Short task:
Lay out every row below as a Markdown table with the columns No. and Line, numbering each row and leaving out blank lines.

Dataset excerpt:
::::::::

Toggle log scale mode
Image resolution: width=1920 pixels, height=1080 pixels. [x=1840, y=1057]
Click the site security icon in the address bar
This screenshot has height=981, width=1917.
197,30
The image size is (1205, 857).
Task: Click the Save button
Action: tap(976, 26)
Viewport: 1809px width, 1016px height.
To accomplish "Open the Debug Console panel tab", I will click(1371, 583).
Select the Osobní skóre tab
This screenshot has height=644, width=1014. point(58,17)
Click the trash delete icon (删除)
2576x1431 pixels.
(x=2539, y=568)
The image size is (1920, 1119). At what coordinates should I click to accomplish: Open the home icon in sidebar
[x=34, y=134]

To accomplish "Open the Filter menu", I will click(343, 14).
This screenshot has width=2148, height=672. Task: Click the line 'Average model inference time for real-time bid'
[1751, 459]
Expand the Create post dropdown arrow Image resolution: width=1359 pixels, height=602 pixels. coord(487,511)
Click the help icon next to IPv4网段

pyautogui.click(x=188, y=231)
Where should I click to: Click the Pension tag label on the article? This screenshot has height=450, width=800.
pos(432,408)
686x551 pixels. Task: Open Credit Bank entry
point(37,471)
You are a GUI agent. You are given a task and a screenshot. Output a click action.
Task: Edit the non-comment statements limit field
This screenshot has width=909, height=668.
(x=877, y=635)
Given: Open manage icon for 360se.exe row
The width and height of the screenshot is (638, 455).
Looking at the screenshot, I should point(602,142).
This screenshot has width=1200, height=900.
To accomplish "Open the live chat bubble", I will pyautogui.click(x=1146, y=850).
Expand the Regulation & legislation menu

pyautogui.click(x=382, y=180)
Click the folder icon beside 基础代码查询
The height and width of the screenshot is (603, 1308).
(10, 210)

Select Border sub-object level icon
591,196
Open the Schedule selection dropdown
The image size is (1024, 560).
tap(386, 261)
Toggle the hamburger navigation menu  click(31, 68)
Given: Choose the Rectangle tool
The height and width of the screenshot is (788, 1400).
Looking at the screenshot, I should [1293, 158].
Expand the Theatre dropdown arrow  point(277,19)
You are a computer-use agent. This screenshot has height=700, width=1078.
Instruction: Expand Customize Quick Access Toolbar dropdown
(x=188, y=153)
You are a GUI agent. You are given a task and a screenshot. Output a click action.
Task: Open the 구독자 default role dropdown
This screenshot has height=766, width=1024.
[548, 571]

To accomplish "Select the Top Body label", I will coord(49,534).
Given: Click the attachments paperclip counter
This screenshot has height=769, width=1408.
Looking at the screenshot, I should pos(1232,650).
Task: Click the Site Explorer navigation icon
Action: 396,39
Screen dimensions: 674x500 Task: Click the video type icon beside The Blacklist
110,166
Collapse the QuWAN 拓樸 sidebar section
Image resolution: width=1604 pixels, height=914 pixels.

::::::::

The response:
| No. | Line |
|---|---|
| 1 | Toggle log scale mode |
| 2 | Image resolution: width=1920 pixels, height=1080 pixels. [x=1840, y=1057] |
| 3 | Click the site security icon in the address bar |
| 4 | This screenshot has height=981, width=1917. |
| 5 | 197,30 |
| 6 | The image size is (1205, 857). |
| 7 | Task: Click the Save button |
| 8 | Action: tap(976, 26) |
| 9 | Viewport: 1809px width, 1016px height. |
| 10 | To accomplish "Open the Debug Console panel tab", I will click(1371, 583). |
| 11 | Select the Osobní skóre tab |
| 12 | This screenshot has height=644, width=1014. point(58,17) |
| 13 | Click the trash delete icon (删除) |
| 14 | 2576x1431 pixels. |
| 15 | (x=2539, y=568) |
| 16 | The image size is (1920, 1119). At what coordinates should I click to accomplish: Open the home icon in sidebar |
| 17 | [x=34, y=134] |
| 18 | To accomplish "Open the Filter menu", I will click(343, 14). |
| 19 | This screenshot has width=2148, height=672. Task: Click the line 'Average model inference time for real-time bid' |
| 20 | [1751, 459] |
| 21 | Expand the Create post dropdown arrow Image resolution: width=1359 pixels, height=602 pixels. coord(487,511) |
| 22 | Click the help icon next to IPv4网段 |
| 23 | pyautogui.click(x=188, y=231) |
| 24 | Where should I click to: Click the Pension tag label on the article? This screenshot has height=450, width=800. |
| 25 | pos(432,408) |
| 26 | 686x551 pixels. Task: Open Credit Bank entry |
| 27 | point(37,471) |
| 28 | You are a GUI agent. You are given a task and a screenshot. Output a click action. |
| 29 | Task: Edit the non-comment statements limit field |
| 30 | This screenshot has width=909, height=668. |
| 31 | (x=877, y=635) |
| 32 | Given: Open manage icon for 360se.exe row |
| 33 | The width and height of the screenshot is (638, 455). |
| 34 | Looking at the screenshot, I should point(602,142). |
| 35 | This screenshot has width=1200, height=900. |
| 36 | To accomplish "Open the live chat bubble", I will pyautogui.click(x=1146, y=850). |
| 37 | Expand the Regulation & legislation menu |
| 38 | pyautogui.click(x=382, y=180) |
| 39 | Click the folder icon beside 基础代码查询 |
| 40 | The height and width of the screenshot is (603, 1308). |
| 41 | (10, 210) |
| 42 | Select Border sub-object level icon |
| 43 | 591,196 |
| 44 | Open the Schedule selection dropdown |
| 45 | The image size is (1024, 560). |
| 46 | tap(386, 261) |
| 47 | Toggle the hamburger navigation menu  click(31, 68) |
| 48 | Given: Choose the Rectangle tool |
| 49 | The height and width of the screenshot is (788, 1400). |
| 50 | Looking at the screenshot, I should [1293, 158]. |
| 51 | Expand the Theatre dropdown arrow  point(277,19) |
| 52 | You are a computer-use agent. This screenshot has height=700, width=1078. |
| 53 | Instruction: Expand Customize Quick Access Toolbar dropdown |
| 54 | (x=188, y=153) |
| 55 | You are a GUI agent. You are given a task and a screenshot. Output a click action. |
| 56 | Task: Open the 구독자 default role dropdown |
| 57 | This screenshot has height=766, width=1024. |
| 58 | [548, 571] |
| 59 | To accomplish "Select the Top Body label", I will coord(49,534). |
| 60 | Given: Click the attachments paperclip counter |
| 61 | This screenshot has height=769, width=1408. |
| 62 | Looking at the screenshot, I should pos(1232,650). |
| 63 | Task: Click the Site Explorer navigation icon |
| 64 | Action: 396,39 |
| 65 | Screen dimensions: 674x500 Task: Click the video type icon beside The Blacklist |
| 66 | 110,166 |
| 67 | Collapse the QuWAN 拓樸 sidebar section |
| 68 | Image resolution: width=1604 pixels, height=914 pixels. |